Bruxelles, 20/09/2010 (Agence Europe) - À l'invitation du ministre-président de Rhénanie-Palatinat, Kurt Beck, et de son ministre de l'Économie vitivinicole, Hendrik Hering, s'est tenu, jeudi 16 septembre, le 2ème sommet vitivinicole de Mayence en présence de nombreux représentants politiques et professionnels de régions viticoles européennes (d'Allemagne, de France, d'Espagne, d'Italie, de République tchèque, de Roumanie et d'Autriche), la plupart membres actifs de l'AREV (Assemblée des régions européennes viticoles), de députés européens, d'universitaires et de viticulteurs.
Lors des débats qui ont essentiellement porté sur la mise en œuvre de la réforme du secteur du vin et ses incidences à court et à moyen terme sur les hommes, les entreprises et les régions, les participants furent unanimes à considérer que si quelques-unes des mesures sont à saluer, comme l'instauration d'enveloppes financières nationales, permettant une gestion plus subsidiaire des filières, ou la promotion sur le marché extérieur, « les conditions des exploitations ne se sont pas améliorées », explique un communiqué de presse de l'AREV. Malgré les importantes mesures d'arrachage, « l'équilibre du marché n'est pas atteint alors que le point le plus controversé de la réforme, la libéralisation totale des droits de plantation à partir de 2015, ne pourra qu'intervenir de façon aggravante ».

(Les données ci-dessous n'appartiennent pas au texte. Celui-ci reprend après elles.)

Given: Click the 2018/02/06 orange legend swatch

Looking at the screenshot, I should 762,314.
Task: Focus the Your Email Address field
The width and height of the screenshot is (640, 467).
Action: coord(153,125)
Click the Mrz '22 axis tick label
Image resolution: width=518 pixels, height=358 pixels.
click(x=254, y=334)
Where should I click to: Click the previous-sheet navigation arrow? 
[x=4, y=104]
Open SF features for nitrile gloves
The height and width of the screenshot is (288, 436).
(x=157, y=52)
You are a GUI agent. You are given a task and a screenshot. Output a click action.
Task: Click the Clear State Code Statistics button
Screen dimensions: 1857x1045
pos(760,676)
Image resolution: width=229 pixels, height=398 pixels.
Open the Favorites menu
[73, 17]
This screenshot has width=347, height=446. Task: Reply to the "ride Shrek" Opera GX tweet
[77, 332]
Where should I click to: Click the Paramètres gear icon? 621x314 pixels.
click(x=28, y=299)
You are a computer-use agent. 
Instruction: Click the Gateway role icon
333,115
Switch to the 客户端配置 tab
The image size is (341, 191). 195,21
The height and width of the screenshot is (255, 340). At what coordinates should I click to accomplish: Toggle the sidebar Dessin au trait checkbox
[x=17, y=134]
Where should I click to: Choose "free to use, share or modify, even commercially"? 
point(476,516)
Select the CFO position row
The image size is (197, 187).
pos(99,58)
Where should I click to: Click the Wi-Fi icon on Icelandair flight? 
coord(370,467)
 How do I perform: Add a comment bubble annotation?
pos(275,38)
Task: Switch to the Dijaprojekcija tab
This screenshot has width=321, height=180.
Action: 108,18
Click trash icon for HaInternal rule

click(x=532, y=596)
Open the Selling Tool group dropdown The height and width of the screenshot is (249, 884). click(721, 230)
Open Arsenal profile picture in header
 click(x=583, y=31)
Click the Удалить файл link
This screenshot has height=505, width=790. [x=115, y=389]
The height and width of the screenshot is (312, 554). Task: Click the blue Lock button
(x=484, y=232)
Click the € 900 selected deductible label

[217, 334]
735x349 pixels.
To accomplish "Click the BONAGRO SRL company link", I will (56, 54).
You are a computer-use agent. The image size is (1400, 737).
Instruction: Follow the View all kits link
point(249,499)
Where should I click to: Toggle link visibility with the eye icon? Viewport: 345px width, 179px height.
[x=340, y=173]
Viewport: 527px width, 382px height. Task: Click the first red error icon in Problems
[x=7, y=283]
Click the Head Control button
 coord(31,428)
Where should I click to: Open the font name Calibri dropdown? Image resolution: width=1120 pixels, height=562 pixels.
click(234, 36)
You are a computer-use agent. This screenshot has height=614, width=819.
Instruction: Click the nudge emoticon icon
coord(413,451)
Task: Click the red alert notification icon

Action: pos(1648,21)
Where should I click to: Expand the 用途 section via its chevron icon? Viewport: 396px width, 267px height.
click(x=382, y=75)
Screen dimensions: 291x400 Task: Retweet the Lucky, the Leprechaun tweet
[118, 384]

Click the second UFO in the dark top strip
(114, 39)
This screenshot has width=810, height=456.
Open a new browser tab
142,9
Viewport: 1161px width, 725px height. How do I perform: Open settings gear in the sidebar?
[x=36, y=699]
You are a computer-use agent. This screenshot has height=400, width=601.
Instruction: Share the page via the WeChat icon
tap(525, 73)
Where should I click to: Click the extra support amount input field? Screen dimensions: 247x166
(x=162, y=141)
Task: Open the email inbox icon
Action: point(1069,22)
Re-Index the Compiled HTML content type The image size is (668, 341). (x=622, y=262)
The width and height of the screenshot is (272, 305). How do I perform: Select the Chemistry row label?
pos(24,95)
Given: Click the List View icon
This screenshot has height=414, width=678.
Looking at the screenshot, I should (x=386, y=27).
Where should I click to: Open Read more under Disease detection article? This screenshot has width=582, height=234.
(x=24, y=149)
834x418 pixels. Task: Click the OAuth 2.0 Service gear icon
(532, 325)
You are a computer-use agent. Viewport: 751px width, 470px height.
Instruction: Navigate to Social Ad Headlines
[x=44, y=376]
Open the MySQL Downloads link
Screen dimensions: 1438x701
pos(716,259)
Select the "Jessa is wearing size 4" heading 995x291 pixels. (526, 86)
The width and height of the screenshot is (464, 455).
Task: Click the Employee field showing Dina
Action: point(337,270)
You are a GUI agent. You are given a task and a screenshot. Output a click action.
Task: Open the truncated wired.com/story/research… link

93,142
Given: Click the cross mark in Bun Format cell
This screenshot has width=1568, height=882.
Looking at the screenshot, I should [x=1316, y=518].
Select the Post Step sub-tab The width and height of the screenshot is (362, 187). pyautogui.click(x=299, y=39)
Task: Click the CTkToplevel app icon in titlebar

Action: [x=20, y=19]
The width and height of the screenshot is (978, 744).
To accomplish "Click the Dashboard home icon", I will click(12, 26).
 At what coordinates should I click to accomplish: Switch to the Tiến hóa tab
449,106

En outre, certaines sources prétendent que la Commission européenne projetait de réduire de quelque 200 millions d'euros le budget du secteur viticole, ce qui a suscité l'indignation des milieux professionnels. Ceux-ci ont préconisé, notamment, le maintien du régime des droits de plantation. « La vocation et la dimension, par excellence régionales, de la viticulture engagent naturellement les régions viticoles à se mobiliser pour amender en profondeur, à la faveur du rapport d'étape de 2012, la réforme imposée par l'ancienne commissaire à l'Agriculture, Mariann Fischer Boel, sans aucune prise en compte de l'avis des régions ». (L.C.)